Data records =
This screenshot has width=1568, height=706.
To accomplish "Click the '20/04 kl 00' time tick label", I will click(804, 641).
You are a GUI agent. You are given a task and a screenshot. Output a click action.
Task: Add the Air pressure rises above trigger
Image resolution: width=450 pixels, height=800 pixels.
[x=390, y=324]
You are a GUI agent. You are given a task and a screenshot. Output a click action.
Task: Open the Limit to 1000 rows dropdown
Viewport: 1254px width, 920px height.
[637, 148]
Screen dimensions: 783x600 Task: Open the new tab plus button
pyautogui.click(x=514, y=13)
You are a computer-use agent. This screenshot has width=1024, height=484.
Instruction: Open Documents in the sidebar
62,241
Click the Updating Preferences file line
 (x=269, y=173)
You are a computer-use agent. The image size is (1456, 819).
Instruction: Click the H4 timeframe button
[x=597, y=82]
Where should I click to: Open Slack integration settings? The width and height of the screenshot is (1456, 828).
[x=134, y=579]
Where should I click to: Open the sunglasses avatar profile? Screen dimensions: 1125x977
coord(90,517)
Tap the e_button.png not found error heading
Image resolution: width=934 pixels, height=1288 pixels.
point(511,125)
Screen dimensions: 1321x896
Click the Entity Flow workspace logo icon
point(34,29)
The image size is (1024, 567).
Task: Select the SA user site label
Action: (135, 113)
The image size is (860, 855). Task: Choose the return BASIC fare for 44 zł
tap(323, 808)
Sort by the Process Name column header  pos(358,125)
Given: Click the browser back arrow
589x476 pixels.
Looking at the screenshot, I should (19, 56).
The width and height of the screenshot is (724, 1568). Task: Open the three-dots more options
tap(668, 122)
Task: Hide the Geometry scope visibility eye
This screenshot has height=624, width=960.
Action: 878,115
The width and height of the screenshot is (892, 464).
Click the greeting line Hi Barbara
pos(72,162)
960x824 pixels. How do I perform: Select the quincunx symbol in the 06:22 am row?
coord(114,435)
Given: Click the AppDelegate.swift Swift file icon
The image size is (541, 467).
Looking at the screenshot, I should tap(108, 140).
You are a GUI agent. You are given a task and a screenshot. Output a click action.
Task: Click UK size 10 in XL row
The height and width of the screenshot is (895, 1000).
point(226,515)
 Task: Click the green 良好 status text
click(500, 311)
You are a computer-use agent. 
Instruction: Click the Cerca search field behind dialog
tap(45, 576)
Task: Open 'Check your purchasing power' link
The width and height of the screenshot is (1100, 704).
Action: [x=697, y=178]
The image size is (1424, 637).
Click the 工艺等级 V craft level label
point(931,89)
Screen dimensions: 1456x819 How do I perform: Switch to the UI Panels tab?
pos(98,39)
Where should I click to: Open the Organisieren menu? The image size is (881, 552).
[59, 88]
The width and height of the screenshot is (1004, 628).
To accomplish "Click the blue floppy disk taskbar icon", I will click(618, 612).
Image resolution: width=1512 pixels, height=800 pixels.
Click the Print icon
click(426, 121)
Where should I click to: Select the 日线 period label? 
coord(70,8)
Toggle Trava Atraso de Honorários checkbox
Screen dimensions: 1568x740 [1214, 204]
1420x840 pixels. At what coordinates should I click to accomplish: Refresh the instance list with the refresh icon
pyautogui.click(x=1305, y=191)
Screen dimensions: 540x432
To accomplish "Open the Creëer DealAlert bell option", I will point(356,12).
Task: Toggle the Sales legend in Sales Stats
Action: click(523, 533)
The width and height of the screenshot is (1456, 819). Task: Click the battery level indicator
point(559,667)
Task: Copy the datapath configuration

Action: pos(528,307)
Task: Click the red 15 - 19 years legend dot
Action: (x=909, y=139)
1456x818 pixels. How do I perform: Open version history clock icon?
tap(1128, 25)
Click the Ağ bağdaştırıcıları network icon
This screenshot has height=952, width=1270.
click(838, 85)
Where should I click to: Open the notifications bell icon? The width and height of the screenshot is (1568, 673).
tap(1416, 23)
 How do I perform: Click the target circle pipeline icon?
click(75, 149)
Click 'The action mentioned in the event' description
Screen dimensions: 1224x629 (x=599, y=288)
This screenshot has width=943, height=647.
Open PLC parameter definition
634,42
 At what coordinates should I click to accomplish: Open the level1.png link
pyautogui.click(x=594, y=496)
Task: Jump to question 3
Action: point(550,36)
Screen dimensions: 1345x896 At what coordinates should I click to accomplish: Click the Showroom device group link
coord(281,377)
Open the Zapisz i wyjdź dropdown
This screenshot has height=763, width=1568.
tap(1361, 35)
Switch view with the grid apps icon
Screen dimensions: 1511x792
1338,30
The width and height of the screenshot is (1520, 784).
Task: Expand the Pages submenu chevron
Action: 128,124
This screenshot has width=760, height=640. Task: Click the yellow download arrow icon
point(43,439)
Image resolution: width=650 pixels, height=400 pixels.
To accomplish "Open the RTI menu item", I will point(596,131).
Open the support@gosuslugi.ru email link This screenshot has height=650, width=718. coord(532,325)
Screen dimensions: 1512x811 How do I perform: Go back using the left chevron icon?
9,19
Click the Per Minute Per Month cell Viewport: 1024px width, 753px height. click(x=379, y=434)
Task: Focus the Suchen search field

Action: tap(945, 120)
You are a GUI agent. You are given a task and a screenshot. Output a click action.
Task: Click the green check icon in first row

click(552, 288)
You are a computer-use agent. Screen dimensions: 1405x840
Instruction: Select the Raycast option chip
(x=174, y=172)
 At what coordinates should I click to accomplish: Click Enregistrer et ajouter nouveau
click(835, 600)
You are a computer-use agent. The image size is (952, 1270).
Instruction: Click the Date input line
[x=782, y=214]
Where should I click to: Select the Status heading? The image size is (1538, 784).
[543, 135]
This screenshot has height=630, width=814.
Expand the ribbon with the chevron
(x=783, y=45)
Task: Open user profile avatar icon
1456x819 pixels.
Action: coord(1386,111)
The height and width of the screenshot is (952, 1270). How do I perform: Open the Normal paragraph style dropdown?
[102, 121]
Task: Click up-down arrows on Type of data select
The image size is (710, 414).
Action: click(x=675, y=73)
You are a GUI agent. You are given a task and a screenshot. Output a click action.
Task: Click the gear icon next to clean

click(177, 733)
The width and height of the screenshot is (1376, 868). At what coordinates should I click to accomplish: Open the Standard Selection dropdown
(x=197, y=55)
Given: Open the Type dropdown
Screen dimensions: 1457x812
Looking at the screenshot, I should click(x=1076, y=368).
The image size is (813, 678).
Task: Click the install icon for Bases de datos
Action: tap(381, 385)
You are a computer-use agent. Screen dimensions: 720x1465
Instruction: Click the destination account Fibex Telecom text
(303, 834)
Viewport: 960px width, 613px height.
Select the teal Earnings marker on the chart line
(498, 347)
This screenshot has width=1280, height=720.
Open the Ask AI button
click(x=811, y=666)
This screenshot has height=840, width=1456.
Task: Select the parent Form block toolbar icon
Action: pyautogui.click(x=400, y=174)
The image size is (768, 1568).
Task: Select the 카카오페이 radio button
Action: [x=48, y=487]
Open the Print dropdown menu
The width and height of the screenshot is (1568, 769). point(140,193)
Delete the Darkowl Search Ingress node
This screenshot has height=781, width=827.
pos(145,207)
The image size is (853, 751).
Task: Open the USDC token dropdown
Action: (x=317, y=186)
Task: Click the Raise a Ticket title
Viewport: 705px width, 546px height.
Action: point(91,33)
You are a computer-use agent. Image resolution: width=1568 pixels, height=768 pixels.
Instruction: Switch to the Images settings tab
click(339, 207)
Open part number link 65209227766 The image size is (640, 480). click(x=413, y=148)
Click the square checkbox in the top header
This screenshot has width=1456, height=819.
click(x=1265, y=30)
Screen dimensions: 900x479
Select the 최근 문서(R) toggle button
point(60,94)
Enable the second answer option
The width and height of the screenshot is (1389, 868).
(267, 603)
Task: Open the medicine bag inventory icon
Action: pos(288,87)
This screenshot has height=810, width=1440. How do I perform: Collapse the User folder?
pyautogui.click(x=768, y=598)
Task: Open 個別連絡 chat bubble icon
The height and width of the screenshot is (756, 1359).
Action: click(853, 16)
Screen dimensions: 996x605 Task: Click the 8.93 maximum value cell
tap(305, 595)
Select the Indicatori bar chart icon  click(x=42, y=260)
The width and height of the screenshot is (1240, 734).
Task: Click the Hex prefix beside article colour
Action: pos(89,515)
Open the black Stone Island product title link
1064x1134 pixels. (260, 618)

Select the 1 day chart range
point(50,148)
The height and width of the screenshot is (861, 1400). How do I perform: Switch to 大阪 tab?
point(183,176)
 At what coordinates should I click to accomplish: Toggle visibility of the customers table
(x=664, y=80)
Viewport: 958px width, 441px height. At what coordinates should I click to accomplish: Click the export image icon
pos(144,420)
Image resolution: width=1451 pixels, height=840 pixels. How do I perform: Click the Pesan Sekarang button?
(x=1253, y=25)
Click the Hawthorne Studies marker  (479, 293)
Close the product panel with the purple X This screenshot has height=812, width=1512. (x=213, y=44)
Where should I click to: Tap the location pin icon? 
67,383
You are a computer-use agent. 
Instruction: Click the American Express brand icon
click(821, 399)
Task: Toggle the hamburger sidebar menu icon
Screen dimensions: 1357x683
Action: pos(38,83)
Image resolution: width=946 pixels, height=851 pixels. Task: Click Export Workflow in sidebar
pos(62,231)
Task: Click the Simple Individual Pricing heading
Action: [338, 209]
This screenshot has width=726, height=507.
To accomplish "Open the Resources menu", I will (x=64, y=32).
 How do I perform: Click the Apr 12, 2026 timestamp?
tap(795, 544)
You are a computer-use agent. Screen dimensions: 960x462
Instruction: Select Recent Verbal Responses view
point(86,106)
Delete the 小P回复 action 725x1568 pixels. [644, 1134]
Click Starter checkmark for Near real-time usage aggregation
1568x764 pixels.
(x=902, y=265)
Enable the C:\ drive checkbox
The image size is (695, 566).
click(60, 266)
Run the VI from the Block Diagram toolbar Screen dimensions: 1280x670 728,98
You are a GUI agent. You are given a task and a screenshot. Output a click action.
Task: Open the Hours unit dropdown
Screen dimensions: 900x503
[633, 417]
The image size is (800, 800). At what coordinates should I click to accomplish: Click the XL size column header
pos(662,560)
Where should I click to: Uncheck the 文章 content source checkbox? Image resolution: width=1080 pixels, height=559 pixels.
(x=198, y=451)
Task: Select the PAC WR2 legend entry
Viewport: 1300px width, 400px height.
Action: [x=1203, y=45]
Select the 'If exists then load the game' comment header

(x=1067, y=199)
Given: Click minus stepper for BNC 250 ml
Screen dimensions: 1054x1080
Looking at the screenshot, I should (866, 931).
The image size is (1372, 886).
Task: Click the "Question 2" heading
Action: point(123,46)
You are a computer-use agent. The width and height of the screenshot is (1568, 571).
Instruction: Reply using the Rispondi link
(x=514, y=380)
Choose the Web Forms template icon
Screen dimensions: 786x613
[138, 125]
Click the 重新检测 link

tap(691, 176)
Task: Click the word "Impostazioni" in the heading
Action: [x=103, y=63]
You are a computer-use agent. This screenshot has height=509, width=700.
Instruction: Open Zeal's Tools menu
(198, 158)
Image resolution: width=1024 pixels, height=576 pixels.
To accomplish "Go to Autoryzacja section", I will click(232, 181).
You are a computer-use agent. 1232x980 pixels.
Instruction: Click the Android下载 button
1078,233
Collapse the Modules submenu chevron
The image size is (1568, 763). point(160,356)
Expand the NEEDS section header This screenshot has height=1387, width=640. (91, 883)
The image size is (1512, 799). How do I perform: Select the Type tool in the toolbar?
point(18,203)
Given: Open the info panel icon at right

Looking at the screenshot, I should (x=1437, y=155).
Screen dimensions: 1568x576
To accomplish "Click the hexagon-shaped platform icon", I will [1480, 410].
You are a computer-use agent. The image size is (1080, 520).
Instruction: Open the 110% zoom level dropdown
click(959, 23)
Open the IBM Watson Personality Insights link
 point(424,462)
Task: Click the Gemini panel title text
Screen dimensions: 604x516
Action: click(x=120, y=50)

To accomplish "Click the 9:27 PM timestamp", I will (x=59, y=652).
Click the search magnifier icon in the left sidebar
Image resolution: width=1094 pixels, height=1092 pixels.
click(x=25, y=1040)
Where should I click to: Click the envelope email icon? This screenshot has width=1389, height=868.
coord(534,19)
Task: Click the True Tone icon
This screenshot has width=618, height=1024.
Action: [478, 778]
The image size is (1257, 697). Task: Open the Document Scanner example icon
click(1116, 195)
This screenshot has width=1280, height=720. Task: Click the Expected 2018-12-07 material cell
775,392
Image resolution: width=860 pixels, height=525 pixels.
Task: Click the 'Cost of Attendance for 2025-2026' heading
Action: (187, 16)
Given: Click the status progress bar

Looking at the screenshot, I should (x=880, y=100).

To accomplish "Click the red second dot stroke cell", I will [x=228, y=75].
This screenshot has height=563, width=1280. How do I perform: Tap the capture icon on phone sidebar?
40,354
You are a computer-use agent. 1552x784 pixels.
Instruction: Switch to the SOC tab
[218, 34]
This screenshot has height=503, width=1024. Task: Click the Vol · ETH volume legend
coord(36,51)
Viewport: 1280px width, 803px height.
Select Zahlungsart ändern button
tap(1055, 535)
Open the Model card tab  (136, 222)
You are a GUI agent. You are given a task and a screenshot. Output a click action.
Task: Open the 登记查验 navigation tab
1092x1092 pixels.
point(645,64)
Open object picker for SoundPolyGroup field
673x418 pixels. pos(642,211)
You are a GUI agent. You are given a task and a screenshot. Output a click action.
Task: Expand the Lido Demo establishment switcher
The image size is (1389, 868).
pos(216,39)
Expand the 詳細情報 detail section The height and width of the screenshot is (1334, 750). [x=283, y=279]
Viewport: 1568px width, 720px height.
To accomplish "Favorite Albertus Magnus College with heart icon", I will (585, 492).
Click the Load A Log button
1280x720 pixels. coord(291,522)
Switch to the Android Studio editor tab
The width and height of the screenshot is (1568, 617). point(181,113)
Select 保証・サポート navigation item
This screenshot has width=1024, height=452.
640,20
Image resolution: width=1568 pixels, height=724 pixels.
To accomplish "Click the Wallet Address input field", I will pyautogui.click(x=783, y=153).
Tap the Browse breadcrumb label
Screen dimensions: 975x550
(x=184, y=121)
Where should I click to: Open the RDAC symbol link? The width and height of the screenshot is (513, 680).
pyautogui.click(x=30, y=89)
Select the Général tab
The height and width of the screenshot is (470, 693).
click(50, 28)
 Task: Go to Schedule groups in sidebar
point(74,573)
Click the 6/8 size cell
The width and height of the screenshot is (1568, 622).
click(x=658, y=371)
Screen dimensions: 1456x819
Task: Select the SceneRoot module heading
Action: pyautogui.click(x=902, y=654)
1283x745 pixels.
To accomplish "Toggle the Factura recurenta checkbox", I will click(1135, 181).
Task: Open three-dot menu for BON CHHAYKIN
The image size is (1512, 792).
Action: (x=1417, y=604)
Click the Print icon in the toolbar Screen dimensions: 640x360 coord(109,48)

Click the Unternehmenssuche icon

Directive = Rewrite the stretch from the line that contains "Image resolution: width=946" through the line that contains "click(60, 266)", substituting "Import Workflow" for "Export Workflow" and leaving everything else unchanged.

Problem solution =
Image resolution: width=946 pixels, height=851 pixels. Task: Click Import Workflow in sidebar
pos(62,231)
Task: Click the Simple Individual Pricing heading
Action: [338, 209]
This screenshot has width=726, height=507.
To accomplish "Open the Resources menu", I will (x=64, y=32).
 How do I perform: Click the Apr 12, 2026 timestamp?
tap(795, 544)
You are a computer-use agent. Screen dimensions: 960x462
Instruction: Select Recent Verbal Responses view
point(86,106)
Delete the 小P回复 action 725x1568 pixels. [644, 1134]
Click Starter checkmark for Near real-time usage aggregation
1568x764 pixels.
(x=902, y=265)
Enable the C:\ drive checkbox
The image size is (695, 566).
click(60, 266)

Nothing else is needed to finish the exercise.